HONG KONG (BLOOMBERG) - It sounds straight out of Le Carre: "The Enigma Network." But suddenly that phrase is sending shock waves across Hong Kong equities, in an unexpected culmination of one man's campaign to train a spotlight on the darkest corners of the market.
His name is David Webb - and if investors ignored him until now, they're paying the price.
Six weeks ago, Webb, a former director of the Hong Kong stock exchange, issued a report titled "The Enigma Network: 50 stocks not to own." His argument: the companies were entwined in a complex web of cross-shareholdings that had pushed their valuations to unsustainable levels.
On Tuesday, seemingly without warning, many of those small-cap shares abruptly plummeted, some by more than 90 per cent. The turmoil once again underscored how the Hong Kong Stock Exchange and its sibling, the Growth Enterprise Market, have become a breeding ground of wild volatility.
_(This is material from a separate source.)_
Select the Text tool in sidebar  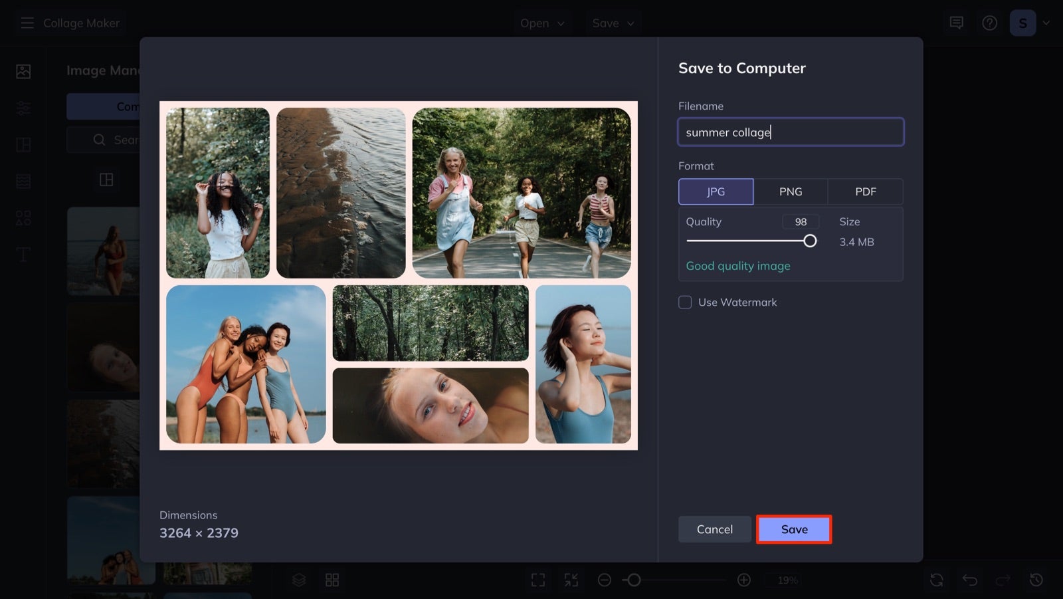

The phenomenon has raised red flags for the city's regulators, who have warned small-caps can be black boxes and, at times, subject to manipulation.
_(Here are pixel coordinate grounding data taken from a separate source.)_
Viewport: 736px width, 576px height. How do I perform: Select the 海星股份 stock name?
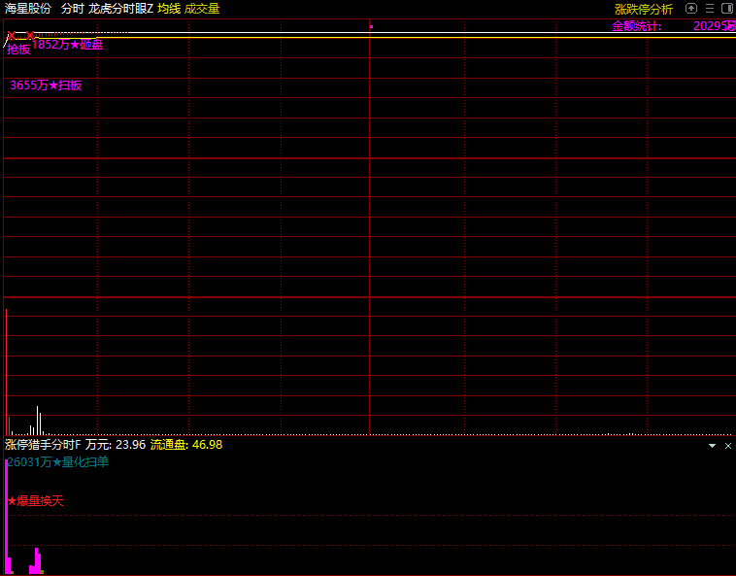[x=28, y=9]
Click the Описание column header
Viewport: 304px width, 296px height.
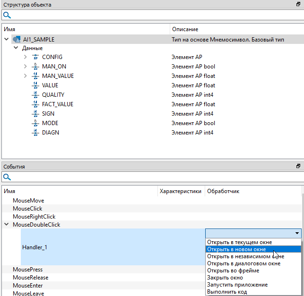(x=185, y=29)
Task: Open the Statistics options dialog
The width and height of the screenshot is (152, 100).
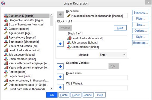Action: tap(141, 13)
Webb, an activist investor who's been a vocal critic of the Hong Kong exchange since he quit the board in 2008, called on authorities to do more to protect investors.
"What this really points to is the ongoing problems with our legal and regulatory system for listed companies," he said in an interview on Tuesday.
Hong Kong's Securities and Futures Commission said it couldn't comment on whether it's pursuing any investigations. But the regulator did note that Tuesday's biggest decliners tended to have characteristics conducive to extreme volatility and market misconduct: multiple relationships between different companies and listed brokerage firms, high shareholding concentrations, low volume and small public floats.
Hong Kong Exchanges & Clearing Ltd, which proposed sweeping changes to its small-cap market earlier this month to revive confidence in the venue, said it couldn't explain Tuesday's moves.
While the stocks highlighted by Webb barely budged when he released his report in May, they accounted for all but three of Tuesday's 20 biggest losers in Hong Kong.
Among the decliners were China Jicheng Holdings and GreaterChina Professional Services, which both fell more than 90 per cent. Even as traders struggled to nail down a trigger for the moves, many pointed to links between the companies and Lerado Financial Group, a brokerage that's under regulatory investigation. Lerado had previously disclosed an investment in China Jicheng and had an underwriting role on a GreaterChina share placement in 2015.
Webb also has a history with Lerado. The activist was named as a substantial shareholder as far back as the company's 2008 interim report and has been one of the firm's biggest critics. Lerado has made a series of "highly questionable transactions" that diluted net-asset value per share, Webb wrote in March 2016, calling on the SFC and the stock exchange to require more disclosure from the company.
The SFC suspended trading in Lerado's shares from June 6, saying a company circular dated Oct 26, 2015, included "materially false, incomplete or misleading information." In that 2015 document, Lerado outlined plans to raise money for the margin lending business of its unit Black Marble, and said that Black Marble was planning to underwrite a placement for GreaterChina Professional and an open offer for China Investment & Finance Group Ltd. China Investment fell as much as 94 per cent on Tuesday, before paring its loss to 50 per cent.
Calls to Lerado and GreaterChina Professional weren't answered. The person who answered the phone at China Jicheng said they weren't aware of the share price decline and couldn't comment. China Investment didn't immediately respond to a request for comment.
Whatever the catalyst for the selloff, investors can't say they weren't warned. As Webb flagged six weeks ago and repeated again on Tuesday: "A lot of the stocks were very overvalued."